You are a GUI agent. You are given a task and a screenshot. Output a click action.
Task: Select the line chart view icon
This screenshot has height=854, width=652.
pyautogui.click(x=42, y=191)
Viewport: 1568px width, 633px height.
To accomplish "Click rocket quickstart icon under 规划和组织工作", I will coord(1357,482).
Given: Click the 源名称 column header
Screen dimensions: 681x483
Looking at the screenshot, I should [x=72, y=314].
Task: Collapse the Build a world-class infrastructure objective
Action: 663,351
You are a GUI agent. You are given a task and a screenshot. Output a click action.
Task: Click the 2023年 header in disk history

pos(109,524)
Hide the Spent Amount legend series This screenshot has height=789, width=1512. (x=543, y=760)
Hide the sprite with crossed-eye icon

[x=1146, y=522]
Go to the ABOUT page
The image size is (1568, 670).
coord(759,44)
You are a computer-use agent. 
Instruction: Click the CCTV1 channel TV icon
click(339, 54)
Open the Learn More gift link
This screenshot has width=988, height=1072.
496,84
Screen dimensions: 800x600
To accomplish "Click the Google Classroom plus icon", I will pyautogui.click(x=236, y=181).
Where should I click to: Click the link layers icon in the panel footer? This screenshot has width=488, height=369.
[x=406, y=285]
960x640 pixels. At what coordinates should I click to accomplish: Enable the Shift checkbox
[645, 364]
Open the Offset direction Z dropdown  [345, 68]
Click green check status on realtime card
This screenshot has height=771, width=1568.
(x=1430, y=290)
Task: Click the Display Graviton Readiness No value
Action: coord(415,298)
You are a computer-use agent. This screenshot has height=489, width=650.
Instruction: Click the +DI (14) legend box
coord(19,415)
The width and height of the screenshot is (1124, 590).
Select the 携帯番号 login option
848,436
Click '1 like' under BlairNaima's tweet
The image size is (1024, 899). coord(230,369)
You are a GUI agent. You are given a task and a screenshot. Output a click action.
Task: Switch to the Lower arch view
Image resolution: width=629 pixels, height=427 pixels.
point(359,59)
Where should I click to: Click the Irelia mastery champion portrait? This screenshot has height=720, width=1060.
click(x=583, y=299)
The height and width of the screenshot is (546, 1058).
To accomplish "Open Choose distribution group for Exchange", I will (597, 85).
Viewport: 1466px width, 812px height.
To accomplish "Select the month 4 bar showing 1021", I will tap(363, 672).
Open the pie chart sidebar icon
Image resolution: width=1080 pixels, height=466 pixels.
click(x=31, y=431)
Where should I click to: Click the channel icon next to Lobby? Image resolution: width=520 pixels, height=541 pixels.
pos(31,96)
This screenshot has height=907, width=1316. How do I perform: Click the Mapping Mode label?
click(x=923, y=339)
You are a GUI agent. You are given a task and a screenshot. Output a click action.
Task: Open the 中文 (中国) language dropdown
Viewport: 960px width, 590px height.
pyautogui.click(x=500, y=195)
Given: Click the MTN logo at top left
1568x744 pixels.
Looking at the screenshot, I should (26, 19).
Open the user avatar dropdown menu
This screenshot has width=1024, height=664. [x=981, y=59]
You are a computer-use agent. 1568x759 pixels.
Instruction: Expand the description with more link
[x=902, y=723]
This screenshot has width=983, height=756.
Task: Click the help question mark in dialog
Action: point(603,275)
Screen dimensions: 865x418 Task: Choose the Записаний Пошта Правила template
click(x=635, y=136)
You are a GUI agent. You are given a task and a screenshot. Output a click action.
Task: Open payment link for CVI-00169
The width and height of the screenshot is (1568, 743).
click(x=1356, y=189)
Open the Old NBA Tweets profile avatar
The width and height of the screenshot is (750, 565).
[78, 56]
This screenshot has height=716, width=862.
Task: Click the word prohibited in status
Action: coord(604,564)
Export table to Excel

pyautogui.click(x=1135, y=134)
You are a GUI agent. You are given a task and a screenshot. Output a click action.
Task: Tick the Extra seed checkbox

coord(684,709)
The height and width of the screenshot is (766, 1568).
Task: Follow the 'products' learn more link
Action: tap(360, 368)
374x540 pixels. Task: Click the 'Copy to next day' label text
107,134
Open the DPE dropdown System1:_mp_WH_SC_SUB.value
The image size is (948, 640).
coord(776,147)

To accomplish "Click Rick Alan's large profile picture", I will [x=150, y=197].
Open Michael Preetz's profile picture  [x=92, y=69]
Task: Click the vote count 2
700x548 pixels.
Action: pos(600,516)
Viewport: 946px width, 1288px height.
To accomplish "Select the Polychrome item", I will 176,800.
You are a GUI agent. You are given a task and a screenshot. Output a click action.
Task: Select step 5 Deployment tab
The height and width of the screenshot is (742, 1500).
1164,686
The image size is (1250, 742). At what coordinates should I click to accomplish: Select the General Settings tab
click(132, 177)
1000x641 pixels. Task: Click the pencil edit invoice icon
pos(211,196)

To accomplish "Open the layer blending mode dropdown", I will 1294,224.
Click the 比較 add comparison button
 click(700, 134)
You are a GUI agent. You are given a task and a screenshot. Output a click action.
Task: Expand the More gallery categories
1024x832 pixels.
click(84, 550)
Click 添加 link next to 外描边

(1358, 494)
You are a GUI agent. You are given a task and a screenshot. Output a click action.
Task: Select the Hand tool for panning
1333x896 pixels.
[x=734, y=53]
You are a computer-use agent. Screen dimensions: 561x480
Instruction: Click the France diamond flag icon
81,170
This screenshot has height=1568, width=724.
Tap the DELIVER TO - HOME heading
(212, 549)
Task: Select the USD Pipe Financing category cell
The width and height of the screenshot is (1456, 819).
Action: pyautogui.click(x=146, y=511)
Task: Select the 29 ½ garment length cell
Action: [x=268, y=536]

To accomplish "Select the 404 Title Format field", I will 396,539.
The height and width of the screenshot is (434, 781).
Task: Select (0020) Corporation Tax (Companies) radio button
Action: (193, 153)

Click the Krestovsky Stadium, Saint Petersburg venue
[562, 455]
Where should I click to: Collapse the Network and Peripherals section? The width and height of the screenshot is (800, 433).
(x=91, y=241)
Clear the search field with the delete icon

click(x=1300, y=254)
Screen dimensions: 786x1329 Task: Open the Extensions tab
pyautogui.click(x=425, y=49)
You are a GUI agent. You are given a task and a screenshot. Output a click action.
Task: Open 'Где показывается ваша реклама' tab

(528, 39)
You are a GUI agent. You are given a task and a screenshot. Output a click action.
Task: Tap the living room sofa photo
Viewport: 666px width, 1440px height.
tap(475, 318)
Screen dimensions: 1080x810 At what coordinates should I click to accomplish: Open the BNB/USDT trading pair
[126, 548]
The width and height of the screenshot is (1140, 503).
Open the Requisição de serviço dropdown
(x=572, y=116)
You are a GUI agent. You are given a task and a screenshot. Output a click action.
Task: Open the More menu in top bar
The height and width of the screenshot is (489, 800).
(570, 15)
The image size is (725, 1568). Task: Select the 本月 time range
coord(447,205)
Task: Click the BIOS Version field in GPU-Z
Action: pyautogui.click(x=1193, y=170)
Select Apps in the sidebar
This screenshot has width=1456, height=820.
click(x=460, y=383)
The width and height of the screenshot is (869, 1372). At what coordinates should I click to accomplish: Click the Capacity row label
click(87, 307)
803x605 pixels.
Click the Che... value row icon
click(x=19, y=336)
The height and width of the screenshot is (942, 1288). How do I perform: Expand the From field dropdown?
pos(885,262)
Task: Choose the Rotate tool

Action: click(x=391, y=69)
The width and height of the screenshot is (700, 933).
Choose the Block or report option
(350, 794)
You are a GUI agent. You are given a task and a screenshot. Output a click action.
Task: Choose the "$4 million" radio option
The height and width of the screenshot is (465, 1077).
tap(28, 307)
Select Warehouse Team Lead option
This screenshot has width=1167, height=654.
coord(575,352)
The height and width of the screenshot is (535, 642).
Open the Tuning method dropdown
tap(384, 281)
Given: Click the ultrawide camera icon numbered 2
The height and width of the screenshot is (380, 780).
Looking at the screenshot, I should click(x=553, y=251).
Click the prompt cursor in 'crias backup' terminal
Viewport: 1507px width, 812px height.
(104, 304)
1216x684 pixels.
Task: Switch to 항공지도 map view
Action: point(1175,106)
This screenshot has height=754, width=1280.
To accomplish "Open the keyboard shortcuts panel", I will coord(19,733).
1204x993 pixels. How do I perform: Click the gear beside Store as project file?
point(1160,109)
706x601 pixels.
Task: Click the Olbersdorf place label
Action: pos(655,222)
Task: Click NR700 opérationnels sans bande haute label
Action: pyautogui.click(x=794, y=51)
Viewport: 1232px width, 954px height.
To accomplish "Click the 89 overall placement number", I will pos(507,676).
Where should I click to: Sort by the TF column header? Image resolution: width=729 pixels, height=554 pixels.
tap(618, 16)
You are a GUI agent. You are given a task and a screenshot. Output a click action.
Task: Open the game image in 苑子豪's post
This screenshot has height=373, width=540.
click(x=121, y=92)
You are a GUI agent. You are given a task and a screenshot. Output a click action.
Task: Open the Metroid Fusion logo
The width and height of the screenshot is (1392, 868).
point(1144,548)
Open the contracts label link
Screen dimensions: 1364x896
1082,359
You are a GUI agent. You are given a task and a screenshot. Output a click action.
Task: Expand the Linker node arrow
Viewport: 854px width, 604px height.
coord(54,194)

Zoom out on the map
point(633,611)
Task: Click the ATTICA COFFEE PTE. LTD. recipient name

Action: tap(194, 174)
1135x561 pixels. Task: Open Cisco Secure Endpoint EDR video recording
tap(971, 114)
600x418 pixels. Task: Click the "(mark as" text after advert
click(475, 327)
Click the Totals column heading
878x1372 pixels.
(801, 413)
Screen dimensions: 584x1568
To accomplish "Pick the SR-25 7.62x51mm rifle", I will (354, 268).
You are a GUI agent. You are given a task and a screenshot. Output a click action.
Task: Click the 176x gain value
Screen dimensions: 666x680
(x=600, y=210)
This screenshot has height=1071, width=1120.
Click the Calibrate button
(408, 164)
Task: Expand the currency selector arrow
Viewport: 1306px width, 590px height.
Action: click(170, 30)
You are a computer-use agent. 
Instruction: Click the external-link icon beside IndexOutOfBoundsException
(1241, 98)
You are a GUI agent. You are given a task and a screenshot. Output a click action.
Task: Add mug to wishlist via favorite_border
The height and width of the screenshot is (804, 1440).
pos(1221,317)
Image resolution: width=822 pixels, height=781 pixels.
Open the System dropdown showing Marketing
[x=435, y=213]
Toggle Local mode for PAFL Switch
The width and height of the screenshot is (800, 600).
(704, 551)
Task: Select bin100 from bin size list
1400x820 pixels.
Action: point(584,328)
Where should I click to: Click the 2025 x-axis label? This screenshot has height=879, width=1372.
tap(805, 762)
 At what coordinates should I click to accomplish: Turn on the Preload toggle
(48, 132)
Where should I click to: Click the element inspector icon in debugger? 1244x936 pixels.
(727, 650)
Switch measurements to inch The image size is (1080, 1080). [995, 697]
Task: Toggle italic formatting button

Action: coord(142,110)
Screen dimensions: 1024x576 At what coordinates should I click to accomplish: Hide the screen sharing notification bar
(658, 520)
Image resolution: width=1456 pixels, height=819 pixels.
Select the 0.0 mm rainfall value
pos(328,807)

## ACTION ITEM
Look through the entries above. Copy out every line holding the word "arrow".

## SOLUTION
Task: Expand the Linker node arrow
Task: Expand the currency selector arrow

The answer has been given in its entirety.